Dies verdroß mich alles sehr. Es genügte, im Dienste zu stehen, um wie ein Sklave behandelt zu werden. Weder meine Brüder noch die königlichen Prinzen genossen andere Auszeichnungen als die, die sie ihren militärischen Stellungen verdankten. Sie waren auf ihre Garnison angewiesen, die sie nur verließen, wenn Revue gehalten wurde, hatten keinen andern Verkehr als den brutaler Offiziere ohne Geist und ohne Erziehung, in deren Gesellschaft sie gänzlich stumpfsinnig wurden, da sie weiter nichts zu tun hatten, als Truppen einzuexerzieren. Ich zweifelte nicht, daß der Prinz auf denselben Fuß gestellt werden würde. Meine Vermutungen erwiesen sich als richtig. Bevor der König nach Potsdam zurückkehrte, gab er ihm zu verstehen, daß er ihn an der Spitze seines Regimentes zu sehen wünschte. Da blieb nichts übrig, als zu gehorchen.
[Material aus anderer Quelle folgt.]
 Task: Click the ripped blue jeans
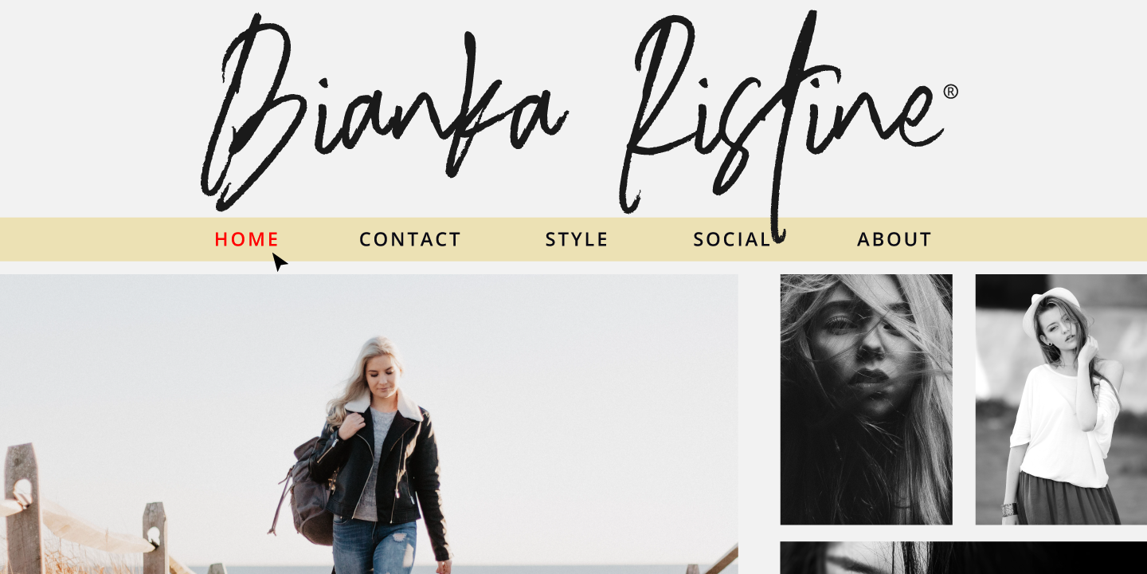(x=374, y=546)
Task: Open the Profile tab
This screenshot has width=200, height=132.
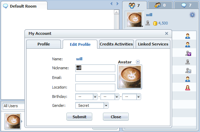Action: tap(44, 44)
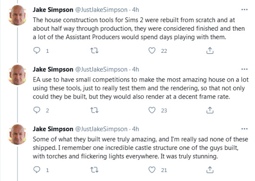Open more options for the first tweet
This screenshot has height=181, width=255.
[x=245, y=10]
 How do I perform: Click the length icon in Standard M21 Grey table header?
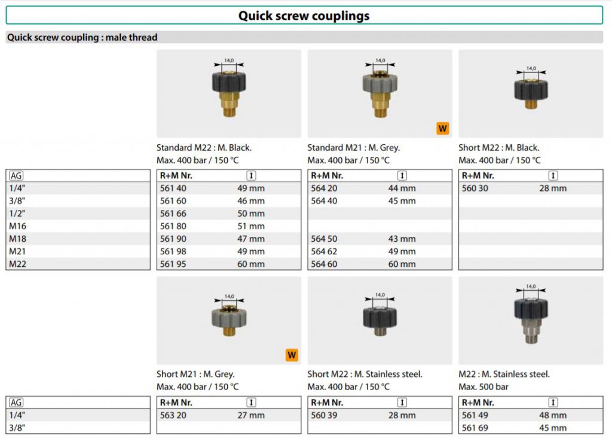coord(402,176)
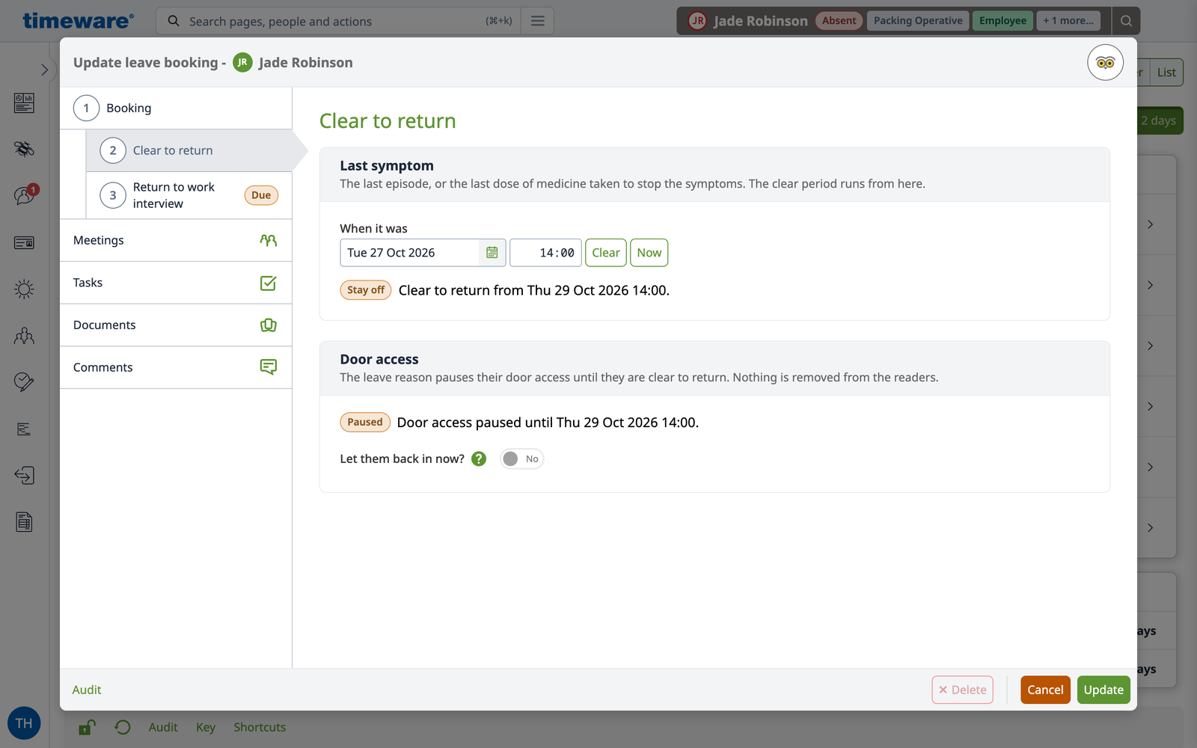The height and width of the screenshot is (748, 1197).
Task: Click the 14:00 time input field
Action: pyautogui.click(x=545, y=253)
Am Tage vor seiner Abreise trat er im Garten von Monbijou auf mich zu. Er wußte von meiner Unzufriedenheit durch Fräulein von Sonsfeld, die es Herrn von Voigt hinterbracht hatte. Ich ging eben mit ihr spazieren, als er mich anhielt. »Ich konnte bisher«, sagte er, »keine Gelegenheit finden, mit E. K. H. zu sprechen und Ihnen meinen Schmerz darüber auszudrücken, daß ich Ihrem ganzen Verhalten eine Abneigung gegen mich entnehmen muß. Ich habe zu meinem größten Bedauern erfahren, daß man Ihnen nachteilige Dinge von mir sagte. Trage ich schuld an den Leiden, die Sie erduldet haben? Ich hätte nie gewagt, um die Hand E. K. H. zu werben. Der König wendete sich zuerst an mich. Konnte ich sie ausschlagen und mich so zum Unglücklichsten der Sterblichen machen, und können Sie, Prinzessin, mich darob tadeln? Ich verabschiede mich jetzt, ohne zu wissen, wie lange ich ferne bleiben werde. Ich bitte Sie also, mir eine bestimmte Antwort geben zu wollen und mir zu sagen, ob Sie in der Tat eine unüberwindliche Abneigung gegen mich haben. Denn ich will in diesem Falle ewigen Abschied von Ihnen nehmen und auf immer mein Verlöbnis aufheben, indem ich mich für mein Leben unglücklich mache und mich dem Groll meines Vaters und des Königs aussetze. Wenn ich mich aber täusche und Sie mir wohlgesinnt sind, so hoffe ich, daß Sie die Gnade haben werden, mir zu versprechen, daß Sie das Wort, das Sie mir auf Befehl des Königs gegeben haben, halten und nie einem andern angehören werden.« Die Tränen standen ihm in den Augen, während er sprach, und er schien sehr bewegt. Ich befand mich indessen in der größten Verlegenheit. Ich war an solche Reden nicht gewöhnt und war über und über rot geworden. Da ich nicht antwortete, drang er von neuem in mich und äußerte mit sehr trauriger Miene, er sähe wohl, daß mein Schweigen von schlimmer Vorbedeutung sei, und er würde sich danach zu richten wissen. Endlich nahm ich das Wort. »Ich werde mein Versprechen halten,« erwiderte ich ihm; »ich habe es auf Befehl des Königs gegeben, allein Sie können sich auf mich verlassen.« Die Königin, die in diesem Augenblick auf uns zukam, machte zu meiner Erleichterung dieser Unterredung ein Ende.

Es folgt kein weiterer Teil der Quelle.